Hello Robot is getting a global spotlight for building robots that are less about stage tricks and more about helping people.
The company behind the Stretch mobile manipulation platform has been named a 2026 Technology Pioneer by the World Economic Forum. The annual list recognizes 100 early-stage companies whose technologies are expected to affect business and society. For Hello Robot, the recognition centers on its people-first approach to physical AI and general-purpose robotics.
That is a little different from the usual robot hype cycle. A lot of robotics attention goes to humanoids running, dancing, flipping, or showing off in highly produced videos. Hello Robot has been taking a quieter path with Stretch, a mobile robot designed to operate around people in homes, workplaces, research labs, and care settings.
The company’s central idea is that useful robots do not always need to look like science fiction. Stretch has a mobile base, a vertical lift, an arm, a gripper, sensors, and software that allow it to move through human spaces and manipulate everyday objects. It is built as an open-source mobile manipulation platform and has been deployed at hundreds of research, academic, and corporate locations.
The most important part of the announcement is how Hello Robot is using Stretch with people who need physical assistance. The company says it has been piloting the robot with individuals with severe mobility impairments, including people with quadriplegia. In those pilots, users can control Stretch through a mobile phone app to perform daily tasks such as fetching a drink of water, feeding themselves, and closing blinds.

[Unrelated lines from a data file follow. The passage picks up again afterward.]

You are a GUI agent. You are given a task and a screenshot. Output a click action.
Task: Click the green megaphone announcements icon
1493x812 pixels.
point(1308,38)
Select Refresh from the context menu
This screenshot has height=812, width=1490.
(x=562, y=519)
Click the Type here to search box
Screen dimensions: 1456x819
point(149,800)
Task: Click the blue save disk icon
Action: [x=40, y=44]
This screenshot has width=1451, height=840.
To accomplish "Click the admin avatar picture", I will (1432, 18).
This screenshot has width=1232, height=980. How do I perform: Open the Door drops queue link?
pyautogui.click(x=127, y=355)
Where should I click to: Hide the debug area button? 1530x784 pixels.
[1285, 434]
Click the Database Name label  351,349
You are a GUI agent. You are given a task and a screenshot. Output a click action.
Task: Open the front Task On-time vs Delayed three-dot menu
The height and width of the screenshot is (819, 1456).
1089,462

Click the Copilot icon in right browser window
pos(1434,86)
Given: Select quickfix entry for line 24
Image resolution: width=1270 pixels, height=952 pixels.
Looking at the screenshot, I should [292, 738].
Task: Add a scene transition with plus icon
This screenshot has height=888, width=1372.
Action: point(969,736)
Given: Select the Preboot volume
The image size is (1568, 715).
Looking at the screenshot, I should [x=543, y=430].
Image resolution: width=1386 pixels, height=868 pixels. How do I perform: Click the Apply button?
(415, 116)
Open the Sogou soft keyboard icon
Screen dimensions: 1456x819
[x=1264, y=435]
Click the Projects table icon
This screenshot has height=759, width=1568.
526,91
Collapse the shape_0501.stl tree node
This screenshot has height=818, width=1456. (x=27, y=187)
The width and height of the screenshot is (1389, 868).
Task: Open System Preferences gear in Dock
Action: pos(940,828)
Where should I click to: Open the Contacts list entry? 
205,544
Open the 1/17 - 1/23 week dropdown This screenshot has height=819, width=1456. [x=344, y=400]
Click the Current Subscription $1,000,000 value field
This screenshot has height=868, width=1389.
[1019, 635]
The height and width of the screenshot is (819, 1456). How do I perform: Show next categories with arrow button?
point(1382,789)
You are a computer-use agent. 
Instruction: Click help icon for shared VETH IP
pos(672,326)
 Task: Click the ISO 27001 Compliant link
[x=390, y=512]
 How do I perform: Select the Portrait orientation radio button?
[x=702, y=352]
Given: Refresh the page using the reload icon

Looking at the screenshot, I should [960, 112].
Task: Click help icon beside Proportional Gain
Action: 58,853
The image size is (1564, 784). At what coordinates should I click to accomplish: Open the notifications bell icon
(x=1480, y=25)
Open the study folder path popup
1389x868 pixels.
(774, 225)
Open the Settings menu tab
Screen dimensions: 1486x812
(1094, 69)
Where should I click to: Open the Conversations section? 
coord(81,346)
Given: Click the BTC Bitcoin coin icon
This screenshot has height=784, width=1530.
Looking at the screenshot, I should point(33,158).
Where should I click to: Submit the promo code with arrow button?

That is the kind of robot use case that does not always go viral, but it can change someone’s day in a very real way. A robot handing someone a drink may not look as dramatic as a backflip, but for a person who cannot easily reach that drink themselves, it is independence.
Hello Robot also introduced Stretch 4 in May, calling it a major redesign based on customer feedback. The company says the latest version is meant to be a more versatile and easy-to-use platform for developers. Its earlier Stretch 3 platform won an RBR50 Robotics Innovation Award in 2025 for “Robots for Good.”
The World Economic Forum recognition puts Hello Robot into a global community of innovators at a time when physical AI is becoming one of the biggest robotics phrases of the year. But Hello Robot’s version of physical AI is not just about making machines smarter. It is about making machines that can safely work next to people and do things people actually need.